16| aynı acıdan

469 48 8
                                    


Taehyung'dan-

Heyecanla anahtarı kapı deliğine sokmaya çalışıyordum. Uzun süredir anneme ağlamıştım Jungkook sebebiyle.. çok anlatmıştım ona. Şimdi onu gördüğünde nasıl sevinecekti. Annem, Jungkook'umu çok sevecekti...

Sonunda açabilmiştim kapıyı. Elini tuttum hemen... sıcak ellerini. Yüzüne bakmaya dayamıyordun. Hüzünlüydüm, bir o kadar da sevinçli. Kalbinde bıraktığım hasar sürekli zihnime doluyordu. Kahroluyordum tekrar tekrar.. beni nasıl affedebilmişti ki? Daha ben bile kendimi affetmemişken...

Haketmiyordum...

İçeriye adımladık. Sürükledim yine onu peşimde.

"Anne?"

"Geç geldin tae! Bu kadar uzun süre kalma demedim mi? Üşüteceksin-"

Annemin sesi salondan geliyordu. Sesini duyduğum gibi Jungkook ile oraya doğru ilerledim. Bizi gördüğü anda ise sesi kesilmişti annemin. Şaşkınca bir bana, birde yanımda ki bedene bakıyordu. Jungkook ise, utançla dudaklarını kemiriyordu. Elimle çekiştirerek biraz daha yaklaştırdım onu anneme. Elimi sıktı gergince... farkında değildi.

"Jungkook..."

Dedim anneme. Gözleri daha da açıldı. Yüzüne bir gülümseme oturduğunda ise, gözlerim dolmuştu. Sımsıcak gülümsemesini, gardenya çiçeğime de bahşetmişti.

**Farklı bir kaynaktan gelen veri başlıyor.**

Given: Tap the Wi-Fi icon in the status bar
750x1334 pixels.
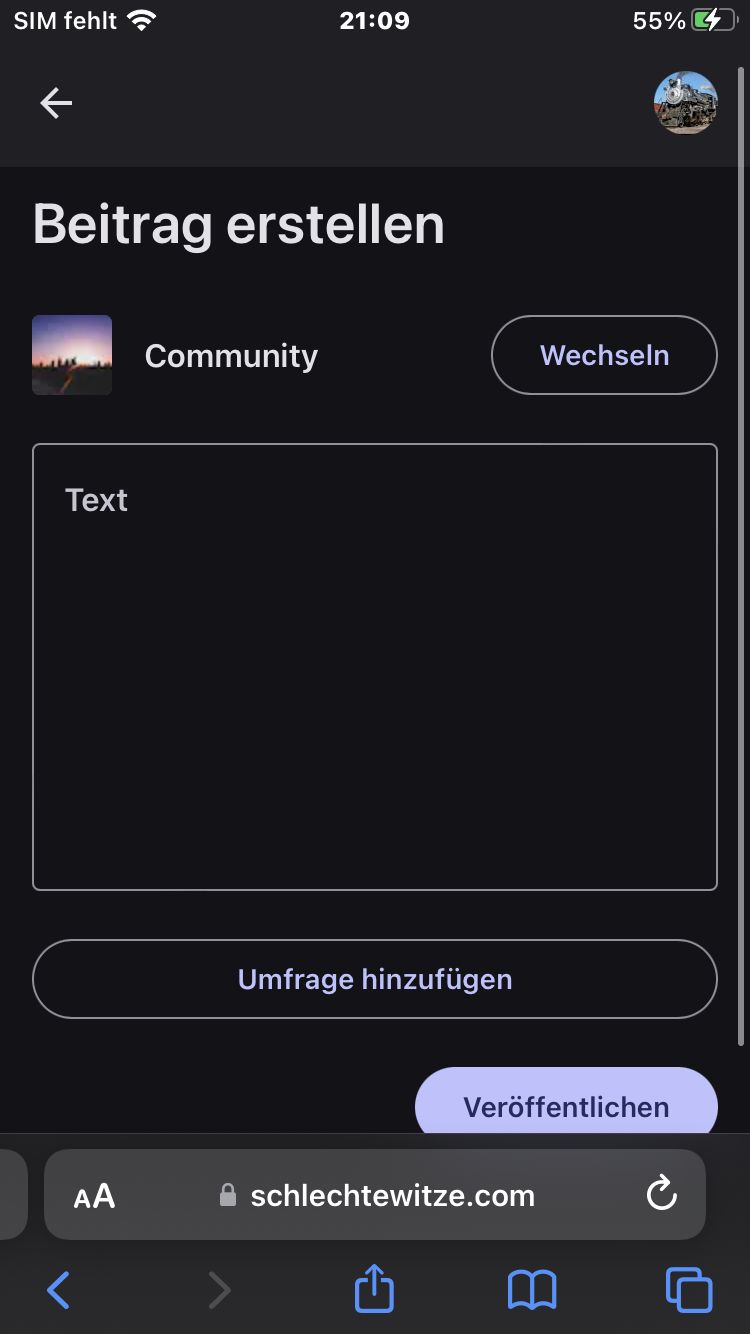Looking at the screenshot, I should pyautogui.click(x=142, y=20).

Keşke Jungkook'da ona karşı olan gülümsemesini görebilseydi..

Annem, elini yanında ki boş yere vurdu onu getirmem için. Göremediği için, yakınında istiyordu onu. Uzaktan rahatsız hissedeceğini, savunmasız kalacağını biliyordu..

Yanına ilerlettim... oturdu gergince. Annemin eli hemen sırtını bulmuştu. Rahatlaması için... bunu gördüğüm an, bu alışkanlığımı annemden kazanıp, Jungkook'un rahatlatmak için çokça kullandığımı farketmiştim...

"Jungkook..."

Dedi gülümseyerek. Bir bırakamamıştı güzelim dudaklarını Jungkook...

"Güzel oğlan..."

Gülümsedim annemin hitabına... Jungkook sadece annemin laflarına gülümsemişti. Annem onu incelemekten pek konuşamıyordu bile... bir süre daha böyle geçerken, bana yöneldi annem.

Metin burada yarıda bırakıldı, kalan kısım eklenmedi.